- _What this task involves_
Turn the following material into a Markdown table with two columns, Row and Text. Number each line under Row and place the line itself under Text, skipping any blank lines.

## begin

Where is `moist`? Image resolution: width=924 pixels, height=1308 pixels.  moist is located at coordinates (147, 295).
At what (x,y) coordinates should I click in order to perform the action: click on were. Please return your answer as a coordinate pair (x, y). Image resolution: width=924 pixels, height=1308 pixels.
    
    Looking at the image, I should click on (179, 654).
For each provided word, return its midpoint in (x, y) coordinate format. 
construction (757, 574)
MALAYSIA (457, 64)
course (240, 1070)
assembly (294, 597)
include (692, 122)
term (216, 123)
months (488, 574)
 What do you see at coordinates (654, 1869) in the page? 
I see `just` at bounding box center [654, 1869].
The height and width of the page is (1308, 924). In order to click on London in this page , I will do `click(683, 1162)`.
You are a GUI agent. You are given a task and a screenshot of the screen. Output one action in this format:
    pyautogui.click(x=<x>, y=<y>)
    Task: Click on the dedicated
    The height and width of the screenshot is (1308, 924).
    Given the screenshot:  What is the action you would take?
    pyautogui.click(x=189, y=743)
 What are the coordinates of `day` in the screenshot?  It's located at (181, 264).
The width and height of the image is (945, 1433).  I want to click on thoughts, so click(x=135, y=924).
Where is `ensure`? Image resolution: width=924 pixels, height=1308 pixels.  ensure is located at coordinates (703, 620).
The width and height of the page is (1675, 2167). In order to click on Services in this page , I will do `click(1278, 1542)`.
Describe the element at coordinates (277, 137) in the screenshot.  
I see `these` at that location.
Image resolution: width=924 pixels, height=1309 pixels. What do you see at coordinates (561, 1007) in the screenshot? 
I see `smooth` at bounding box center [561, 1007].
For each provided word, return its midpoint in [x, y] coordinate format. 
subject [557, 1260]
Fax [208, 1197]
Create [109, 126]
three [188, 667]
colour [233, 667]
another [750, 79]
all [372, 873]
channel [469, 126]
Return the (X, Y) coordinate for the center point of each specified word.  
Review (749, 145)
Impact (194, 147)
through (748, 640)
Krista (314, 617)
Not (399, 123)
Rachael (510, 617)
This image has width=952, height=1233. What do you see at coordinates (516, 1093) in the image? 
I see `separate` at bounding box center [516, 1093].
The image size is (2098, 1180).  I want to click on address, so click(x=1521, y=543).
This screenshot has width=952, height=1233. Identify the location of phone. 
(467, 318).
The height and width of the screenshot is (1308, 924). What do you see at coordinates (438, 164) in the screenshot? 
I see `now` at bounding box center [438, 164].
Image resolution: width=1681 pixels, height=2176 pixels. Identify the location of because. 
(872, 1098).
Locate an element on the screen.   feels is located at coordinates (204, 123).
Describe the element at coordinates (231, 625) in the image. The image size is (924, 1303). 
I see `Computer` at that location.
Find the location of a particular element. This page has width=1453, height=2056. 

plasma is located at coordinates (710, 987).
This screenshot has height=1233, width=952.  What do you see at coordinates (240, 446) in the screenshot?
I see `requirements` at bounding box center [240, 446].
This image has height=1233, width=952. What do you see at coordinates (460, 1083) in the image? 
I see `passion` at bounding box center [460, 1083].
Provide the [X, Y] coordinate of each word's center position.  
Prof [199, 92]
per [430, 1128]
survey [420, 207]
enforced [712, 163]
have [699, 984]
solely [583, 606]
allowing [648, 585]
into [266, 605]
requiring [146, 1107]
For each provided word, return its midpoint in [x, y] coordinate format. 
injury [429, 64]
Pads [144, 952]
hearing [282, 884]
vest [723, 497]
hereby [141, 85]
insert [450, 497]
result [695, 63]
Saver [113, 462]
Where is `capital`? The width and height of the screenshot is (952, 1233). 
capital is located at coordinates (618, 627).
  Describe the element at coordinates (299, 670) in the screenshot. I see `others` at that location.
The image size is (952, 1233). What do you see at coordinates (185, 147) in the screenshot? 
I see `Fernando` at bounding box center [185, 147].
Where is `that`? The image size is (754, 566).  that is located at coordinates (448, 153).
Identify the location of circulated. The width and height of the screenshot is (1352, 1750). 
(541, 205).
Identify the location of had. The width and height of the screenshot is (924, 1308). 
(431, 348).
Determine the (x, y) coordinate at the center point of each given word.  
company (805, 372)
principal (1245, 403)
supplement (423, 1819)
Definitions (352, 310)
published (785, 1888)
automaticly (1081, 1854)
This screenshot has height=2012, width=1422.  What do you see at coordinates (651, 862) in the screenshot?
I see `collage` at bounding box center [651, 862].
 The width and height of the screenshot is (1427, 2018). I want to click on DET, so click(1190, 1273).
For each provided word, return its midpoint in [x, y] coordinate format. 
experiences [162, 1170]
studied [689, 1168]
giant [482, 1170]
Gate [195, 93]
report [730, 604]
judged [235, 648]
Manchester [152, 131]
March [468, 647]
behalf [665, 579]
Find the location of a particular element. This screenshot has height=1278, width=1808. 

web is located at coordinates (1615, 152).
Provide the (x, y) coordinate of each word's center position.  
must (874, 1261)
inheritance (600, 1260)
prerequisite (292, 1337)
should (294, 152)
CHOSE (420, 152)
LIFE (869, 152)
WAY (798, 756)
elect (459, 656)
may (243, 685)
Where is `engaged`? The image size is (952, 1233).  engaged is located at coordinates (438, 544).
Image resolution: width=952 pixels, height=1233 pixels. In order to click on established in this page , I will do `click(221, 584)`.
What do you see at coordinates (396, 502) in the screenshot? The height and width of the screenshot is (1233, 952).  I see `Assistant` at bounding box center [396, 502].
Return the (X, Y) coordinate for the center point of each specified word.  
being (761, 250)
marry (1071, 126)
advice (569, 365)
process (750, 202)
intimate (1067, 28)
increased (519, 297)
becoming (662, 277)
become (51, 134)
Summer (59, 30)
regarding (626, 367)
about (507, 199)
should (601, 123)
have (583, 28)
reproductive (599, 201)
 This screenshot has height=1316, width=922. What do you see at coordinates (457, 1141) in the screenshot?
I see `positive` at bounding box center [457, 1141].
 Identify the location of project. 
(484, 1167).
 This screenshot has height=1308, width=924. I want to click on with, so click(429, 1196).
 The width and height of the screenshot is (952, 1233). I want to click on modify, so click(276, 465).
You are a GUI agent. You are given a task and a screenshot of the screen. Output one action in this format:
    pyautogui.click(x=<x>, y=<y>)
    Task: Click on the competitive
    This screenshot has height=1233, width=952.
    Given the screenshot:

## end

- _Reply to the exercise_
| Row | Text |
|---|---|
| 1 | Where is `moist`? Image resolution: width=924 pixels, height=1308 pixels.  moist is located at coordinates (147, 295). |
| 2 | At what (x,y) coordinates should I click in order to perform the action: click on were. Please return your answer as a coordinate pair (x, y). Image resolution: width=924 pixels, height=1308 pixels. |
| 3 |     Looking at the image, I should click on (179, 654). |
| 4 | For each provided word, return its midpoint in (x, y) coordinate format.  |
| 5 | construction (757, 574) |
| 6 | MALAYSIA (457, 64) |
| 7 | course (240, 1070) |
| 8 | assembly (294, 597) |
| 9 | include (692, 122) |
| 10 | term (216, 123) |
| 11 | months (488, 574) |
| 12 |  What do you see at coordinates (654, 1869) in the page?  |
| 13 | I see `just` at bounding box center [654, 1869]. |
| 14 | The height and width of the page is (1308, 924). In order to click on London in this page , I will do `click(683, 1162)`. |
| 15 | You are a GUI agent. You are given a task and a screenshot of the screen. Output one action in this format: |
| 16 |     pyautogui.click(x=<x>, y=<y>) |
| 17 |     Task: Click on the dedicated |
| 18 |     The height and width of the screenshot is (1308, 924). |
| 19 |     Given the screenshot:  What is the action you would take? |
| 20 |     pyautogui.click(x=189, y=743) |
| 21 |  What are the coordinates of `day` in the screenshot?  It's located at (181, 264). |
| 22 | The width and height of the image is (945, 1433).  I want to click on thoughts, so click(x=135, y=924). |
| 23 | Where is `ensure`? Image resolution: width=924 pixels, height=1308 pixels.  ensure is located at coordinates (703, 620). |
| 24 | The width and height of the page is (1675, 2167). In order to click on Services in this page , I will do `click(1278, 1542)`. |
| 25 | Describe the element at coordinates (277, 137) in the screenshot.   |
| 26 | I see `these` at that location. |
| 27 | Image resolution: width=924 pixels, height=1309 pixels. What do you see at coordinates (561, 1007) in the screenshot?  |
| 28 | I see `smooth` at bounding box center [561, 1007]. |
| 29 | For each provided word, return its midpoint in [x, y] coordinate format.  |
| 30 | subject [557, 1260] |
| 31 | Fax [208, 1197] |
| 32 | Create [109, 126] |
| 33 | three [188, 667] |
| 34 | colour [233, 667] |
| 35 | another [750, 79] |
| 36 | all [372, 873] |
| 37 | channel [469, 126] |
| 38 | Return the (X, Y) coordinate for the center point of each specified word.   |
| 39 | Review (749, 145) |
| 40 | Impact (194, 147) |
| 41 | through (748, 640) |
| 42 | Krista (314, 617) |
| 43 | Not (399, 123) |
| 44 | Rachael (510, 617) |
| 45 | This image has width=952, height=1233. What do you see at coordinates (516, 1093) in the image?  |
| 46 | I see `separate` at bounding box center [516, 1093]. |
| 47 | The image size is (2098, 1180).  I want to click on address, so click(x=1521, y=543). |
| 48 | This screenshot has width=952, height=1233. Identify the location of phone.  |
| 49 | (467, 318). |
| 50 | The height and width of the screenshot is (1308, 924). What do you see at coordinates (438, 164) in the screenshot?  |
| 51 | I see `now` at bounding box center [438, 164]. |
| 52 | Image resolution: width=1681 pixels, height=2176 pixels. Identify the location of because.  |
| 53 | (872, 1098). |
| 54 | Locate an element on the screen.   feels is located at coordinates (204, 123). |
| 55 | Describe the element at coordinates (231, 625) in the image. The image size is (924, 1303).  |
| 56 | I see `Computer` at that location. |
| 57 | Find the location of a particular element. This page has width=1453, height=2056.  |
| 58 | plasma is located at coordinates (710, 987). |
| 59 | This screenshot has height=1233, width=952.  What do you see at coordinates (240, 446) in the screenshot? |
| 60 | I see `requirements` at bounding box center [240, 446]. |
| 61 | This image has height=1233, width=952. What do you see at coordinates (460, 1083) in the image?  |
| 62 | I see `passion` at bounding box center [460, 1083]. |
| 63 | Provide the [X, Y] coordinate of each word's center position.   |
| 64 | Prof [199, 92] |
| 65 | per [430, 1128] |
| 66 | survey [420, 207] |
| 67 | enforced [712, 163] |
| 68 | have [699, 984] |
| 69 | solely [583, 606] |
| 70 | allowing [648, 585] |
| 71 | into [266, 605] |
| 72 | requiring [146, 1107] |
| 73 | For each provided word, return its midpoint in [x, y] coordinate format.  |
| 74 | injury [429, 64] |
| 75 | Pads [144, 952] |
| 76 | hearing [282, 884] |
| 77 | vest [723, 497] |
| 78 | hereby [141, 85] |
| 79 | insert [450, 497] |
| 80 | result [695, 63] |
| 81 | Saver [113, 462] |
| 82 | Where is `capital`? The width and height of the screenshot is (952, 1233).  |
| 83 | capital is located at coordinates (618, 627). |
| 84 |   Describe the element at coordinates (299, 670) in the screenshot. I see `others` at that location. |
| 85 | The image size is (952, 1233). What do you see at coordinates (185, 147) in the screenshot?  |
| 86 | I see `Fernando` at bounding box center [185, 147]. |
| 87 | Where is `that`? The image size is (754, 566).  that is located at coordinates (448, 153). |
| 88 | Identify the location of circulated. The width and height of the screenshot is (1352, 1750).  |
| 89 | (541, 205). |
| 90 | Identify the location of had. The width and height of the screenshot is (924, 1308).  |
| 91 | (431, 348). |
| 92 | Determine the (x, y) coordinate at the center point of each given word.   |
| 93 | company (805, 372) |
| 94 | principal (1245, 403) |
| 95 | supplement (423, 1819) |
| 96 | Definitions (352, 310) |
| 97 | published (785, 1888) |
| 98 | automaticly (1081, 1854) |
| 99 | This screenshot has height=2012, width=1422.  What do you see at coordinates (651, 862) in the screenshot? |
| 100 | I see `collage` at bounding box center [651, 862]. |
| 101 |  The width and height of the screenshot is (1427, 2018). I want to click on DET, so click(1190, 1273). |
| 102 | For each provided word, return its midpoint in [x, y] coordinate format.  |
| 103 | experiences [162, 1170] |
| 104 | studied [689, 1168] |
| 105 | giant [482, 1170] |
| 106 | Gate [195, 93] |
| 107 | report [730, 604] |
| 108 | judged [235, 648] |
| 109 | Manchester [152, 131] |
| 110 | March [468, 647] |
| 111 | behalf [665, 579] |
| 112 | Find the location of a particular element. This screenshot has height=1278, width=1808.  |
| 113 | web is located at coordinates (1615, 152). |
| 114 | Provide the (x, y) coordinate of each word's center position.   |
| 115 | must (874, 1261) |
| 116 | inheritance (600, 1260) |
| 117 | prerequisite (292, 1337) |
| 118 | should (294, 152) |
| 119 | CHOSE (420, 152) |
| 120 | LIFE (869, 152) |
| 121 | WAY (798, 756) |
| 122 | elect (459, 656) |
| 123 | may (243, 685) |
| 124 | Where is `engaged`? The image size is (952, 1233).  engaged is located at coordinates (438, 544). |
| 125 | Image resolution: width=952 pixels, height=1233 pixels. In order to click on established in this page , I will do `click(221, 584)`. |
| 126 | What do you see at coordinates (396, 502) in the screenshot? The height and width of the screenshot is (1233, 952).  I see `Assistant` at bounding box center [396, 502]. |
| 127 | Return the (X, Y) coordinate for the center point of each specified word.   |
| 128 | being (761, 250) |
| 129 | marry (1071, 126) |
| 130 | advice (569, 365) |
| 131 | process (750, 202) |
| 132 | intimate (1067, 28) |
| 133 | increased (519, 297) |
| 134 | becoming (662, 277) |
| 135 | become (51, 134) |
| 136 | Summer (59, 30) |
| 137 | regarding (626, 367) |
| 138 | about (507, 199) |
| 139 | should (601, 123) |
| 140 | have (583, 28) |
| 141 | reproductive (599, 201) |
| 142 |  This screenshot has height=1316, width=922. What do you see at coordinates (457, 1141) in the screenshot? |
| 143 | I see `positive` at bounding box center [457, 1141]. |
| 144 |  Identify the location of project.  |
| 145 | (484, 1167). |
| 146 |  This screenshot has height=1308, width=924. I want to click on with, so click(429, 1196). |
| 147 |  The width and height of the screenshot is (952, 1233). I want to click on modify, so click(276, 465). |
| 148 | You are a GUI agent. You are given a task and a screenshot of the screen. Output one action in this format: |
| 149 |     pyautogui.click(x=<x>, y=<y>) |
| 150 |     Task: Click on the competitive |
| 151 |     This screenshot has height=1233, width=952. |
| 152 |     Given the screenshot: |